▶ _YOUR TASK_
Print the passage of the West Windsor history text between "Historically, West Windsor" and "late 1970s-the 2000s.", inclusive.
** start of SELECTED TEXT **
The first known European activity in the area now known as West Windsor dates to 1634, during the exploration of Captain Thomas Yong. Yong was an Englishman, who reportedly traded with the native Lenape people. The region was officially claimed for European settlement under the 1682 William Penn treaties, under which the Lenape conveyed vast portions of New Jersey and Pennsylvania to Quaker colonists.

The West Windsor area was within Piscataway Township when it was chartered on December 18, 1666. This changed upon the formation of Middlesex County in 1683.

New Windsor Township (West Windsor's predecessor), known later as Windsor Township, was unofficially formed in 1731, and officially created by Royal Charter on March 9, 1751, from a partition of Piscataway Township. Its borders encompassed today's West Windsor Township, all of present-day Princeton up to Nassau Street, and pre-partition East Windsor Township. In 1756, The College of New Jersey relocated to Nassau Hall in the village of Princeton.  When West Windsor and East Windsor were created from the division of Windsor Township on February 9, 1797, West Windsor's boundaries extended up to Nassau Street. Following the 1838 formation of Mercer County and further land acquisitions by Princeton in 1843 and 1853, West Windsor's borders were again redefined to reflect the township's current .

Historically, West Windsor relied heavily upon agriculture. Common products were wheat, tomatoes, rye, and potatoes. This identity dominated the township from its first settlement until the last half of the 20th century, and was really only extinguished upon the township's most rapid period of growth from the late 1970s-the 2000s.
** end of SELECTED TEXT **
** start of COLLECTED MATERIAL **
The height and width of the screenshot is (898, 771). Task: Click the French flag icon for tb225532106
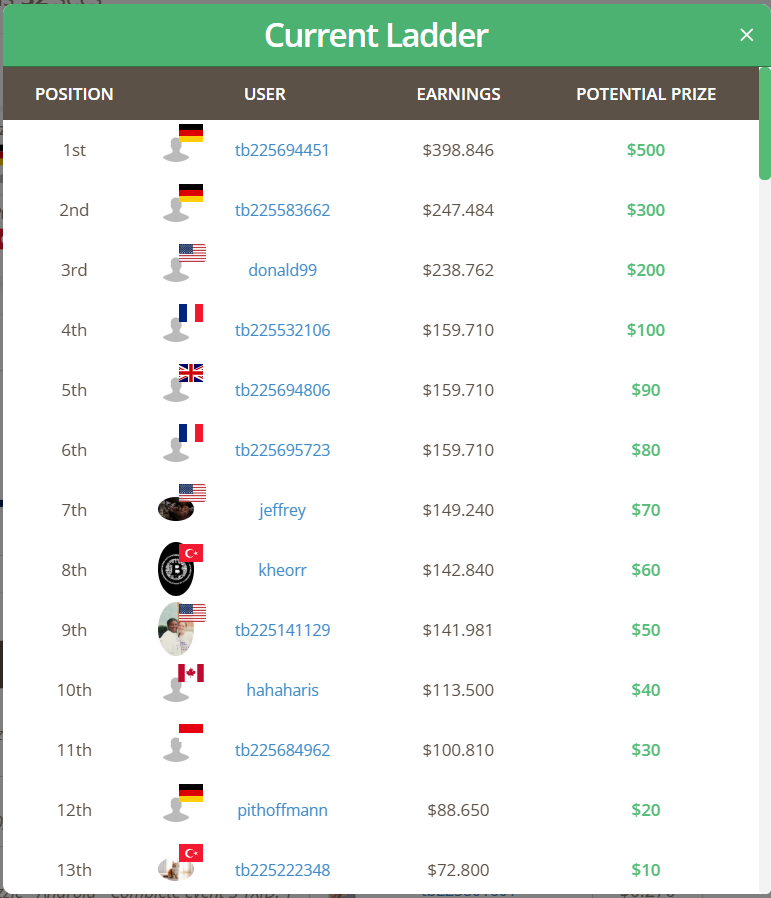[191, 313]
** end of COLLECTED MATERIAL **
▶ _EXERCISE RESULT_
Historically, West Windsor relied heavily upon agriculture. Common products were wheat, tomatoes, rye, and potatoes. This identity dominated the township from its first settlement until the last half of the 20th century, and was really only extinguished upon the township's most rapid period of growth from the late 1970s-the 2000s.